In my wallet, I carry two fortunes cookie fortunes. The first reads, “Fear knocked at the door. Faith answered. No one was there.” I found this in my pocket just after a big break-up summer before senior year when I was living in New York City. Then, I believed that I needed to have faith in the connection that I had had with that person and in what I believed that we could have again—faith in him and in what we had built. Almost two years and another break-up later, I still find this slip of paper meaningful. During these trips, I have started to have faith in myself and what I can accomplish on my own—that I can be happy and successful alone. But I also have faith that I will find that kind of love again and, so instead of shutting myself away and putting up my guard, I will let myself open up just as easily as I always have. And love just as easily as I always have. I still have faith in people—that at the end of the day almost everyone means well. Call me naïve if you want, but even after being scammed a million times over in Asia, I still believe that.

The second and more recently discovered fortune that I carry around says, “You get in life not what you want. You get in life who you are.” In taking this time to travel, I have begun to accept something about myself. Together, my goals, personality, and interests, have not laid out an easy road for me. And to be honest, I really never have made easy choices even when I should have. If I am lucky enough to get to do what I want to do, I’m going face another decade of tight finances, hectic and difficult trips to the developing world, months of job rejections, and years of tests. But that’s okay. This path might not be conducive to relationships, friendships, or my annoying need to hermit and put in roots everywhere I go, but I do have faith that, because I am on this road, that the people in my life (as most of them already are) will end up being just as determined, passionate, and committed as I hope to be. And in terms of relationships, specifically, I’m just going to have to learn to love and get hurt for a little while until I come across that rare combination. But most importantly, I need to really accept this about myself. Not to just say it, but to know it.
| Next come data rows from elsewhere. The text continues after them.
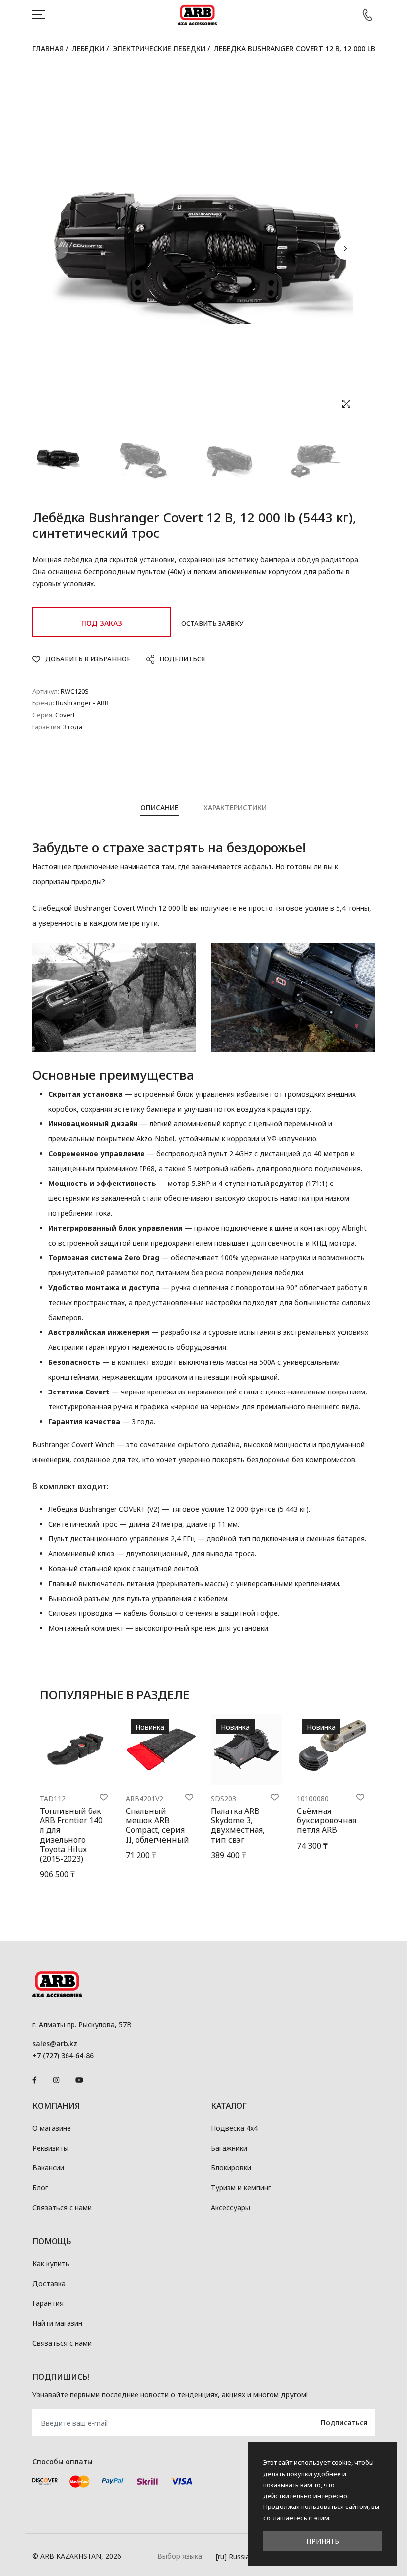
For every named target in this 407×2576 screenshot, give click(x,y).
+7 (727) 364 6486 (367, 14)
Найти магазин (57, 2323)
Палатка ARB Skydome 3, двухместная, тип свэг (238, 1825)
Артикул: (45, 691)
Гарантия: (47, 726)
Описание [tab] (159, 807)
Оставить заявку (212, 623)
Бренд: (43, 702)
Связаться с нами (62, 2207)
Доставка (49, 2283)
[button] (345, 248)
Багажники (229, 2148)
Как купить (50, 2263)
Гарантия (48, 2303)
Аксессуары (230, 2207)
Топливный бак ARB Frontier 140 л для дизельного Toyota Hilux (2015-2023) (71, 1835)
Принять (322, 2541)
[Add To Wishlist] (104, 1797)
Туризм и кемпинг (241, 2187)
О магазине (51, 2128)
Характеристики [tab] (235, 807)
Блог (40, 2187)
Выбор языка (179, 2556)
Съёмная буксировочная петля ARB (326, 1820)
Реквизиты (50, 2148)
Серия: (43, 714)
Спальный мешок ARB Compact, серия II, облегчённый (157, 1825)
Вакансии (48, 2167)
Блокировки (231, 2167)
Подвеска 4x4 (234, 2128)
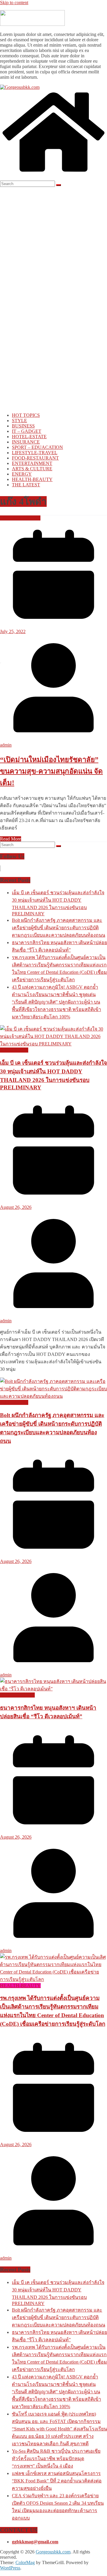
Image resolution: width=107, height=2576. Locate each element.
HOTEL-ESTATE (29, 436)
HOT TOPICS (26, 415)
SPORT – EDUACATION (37, 447)
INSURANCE (26, 441)
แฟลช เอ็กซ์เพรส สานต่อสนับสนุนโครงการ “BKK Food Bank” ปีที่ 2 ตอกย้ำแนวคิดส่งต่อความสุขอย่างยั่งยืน (57, 2481)
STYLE (19, 420)
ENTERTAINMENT (32, 463)
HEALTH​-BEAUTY (32, 479)
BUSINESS (23, 425)
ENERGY (22, 474)
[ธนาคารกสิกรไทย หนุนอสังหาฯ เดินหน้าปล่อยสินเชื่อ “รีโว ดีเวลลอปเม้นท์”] (53, 1688)
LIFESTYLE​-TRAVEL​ (34, 452)
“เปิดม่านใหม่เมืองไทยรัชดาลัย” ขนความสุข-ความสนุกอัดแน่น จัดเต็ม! (51, 771)
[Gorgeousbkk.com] (20, 87)
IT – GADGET (26, 431)
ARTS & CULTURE (32, 468)
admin (6, 744)
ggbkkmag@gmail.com (35, 2541)
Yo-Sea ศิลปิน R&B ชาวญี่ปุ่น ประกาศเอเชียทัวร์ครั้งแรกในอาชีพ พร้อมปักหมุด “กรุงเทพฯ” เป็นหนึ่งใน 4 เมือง (56, 2458)
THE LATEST (26, 484)
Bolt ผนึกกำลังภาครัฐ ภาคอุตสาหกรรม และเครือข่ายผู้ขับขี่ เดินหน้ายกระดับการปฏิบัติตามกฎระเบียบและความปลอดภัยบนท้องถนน (58, 928)
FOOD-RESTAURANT (35, 457)
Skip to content (14, 2)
I originally decided to go on this trip as something exciting to do with a boyfriend (which is kind of why I’ve been talking/thinking about relationships so much), but I ended up keeping my plane tickets, because I wanted to prove to myself that I could do it. That I could be alone. That I wouldn’t fall apart and have bouts of homesickness everyday. That in the past two years, I had grown. That I was stronger. This isn’t to say that my two months away have been miserable. Well sure, spending a week in paradise on Koh Phi Phi Don was rough I guess. And Bob’s booze cruise didn’t quite live up to my expectations. Seeing friends was another real downside. JOKES. Hopefully, by now most of you know that this trip was great. More than great. Amazing. But parts of it were ROUGH—India especially. And I think that I’m coming away from those not so great experiences with the faith that I needed to find in myself and with the acceptance of parts of myself that I have either been trying to change or bury.

And as cliché as it may sound, I think that writing this blog has really made me hold myself accountable to be more honest with myself and to really think about what I see rather than just make a small mental note of it. So thank you so so much to everyone who has been reading. And to those of you that ventured on over to that side of the world with me. LOVELOVELOVE all of you!

So this it for now. This Ginger has now been to North America, South America, Europe, Asia, and Africa. She has not just swum in but skinny-dipped in the Atlantic, Pacific, and Indian Oceans. Until Australia, then.  

Wednesday, April 4, 2012

Halong Bay

While in Vietnam, Katie and I decided to take it easy and only do one big trip to Hanoi so that we could see Halong Bay, which is supposed to be one of the most beautiful places in the world. And so like all tourists, we signed up for an overnight boat ride. Best decision ever. 


At first it was pretty foggy because a lot of people were burning local rice fields.




But then it cleared up, and we had great visibility, which was lucky from what other people were telling us. 



Part of our trip included a trip to one of the caves in the bay. Very beautiful. Although it was a bit strange that they had lit it up with neon lights. Afterwards, Katie and I went for a nice long bit of kayaking just around some islands near this cave. 


We chanced up on a woman with a LIVE octopus and way too many fish for my comfort level.


I don't know if you guys can see this, but it's oil on the water. Halong Bay is absolutely gorgeous, but it's quite obvious that the Vietnamese haven't thought about preserving it in the long term. There are hundreds of boats packed full of tourists just leaking oil into the water every day. It's awful. It's like they are capitalizing on this natural beauty, which no one can fault them for, but in a way that maximizes profit for only a couple of years. It just reminds me of how, like them, we also usually see things in the short term. Just take a look at our politics and policy over the century on everything from the environment to welfare. Instead of really getting at the problem, we just create more "solutions" that only create more problems down the line.  But I guess it's hard to think in the long-term when you are struggling to make enough to get by everyday.

Tuesday, April 3, 2012

How to Cross the Street in Vietnam

Everything about crossing streets here is pretty counter-intuitive. But not to worry, I've made up a step-by-step guide.


Step 1: Close your eyes. Do not look both ways.
Step 2: Pray to any and all gods that you believe in. If you are agnostic like me, think about statistical possibilities that you will get hit and/or become religious for a minute.
Step 3: Ignore the honking. It is probably not directed towards you.
Step 4: Blindly put one foot out. Then another and then another.
Step 5: Continue to pray that the motorbikes won't hit you.
Step 6: Avoid cars as they are too big to swerve away.
Step 7: When you make it to the other side of the road, thank all Gods. 

And there you have it. Here you just basically step out into the street, walk across, and hope that no one hits you. Like into oncoming traffic. It is insane!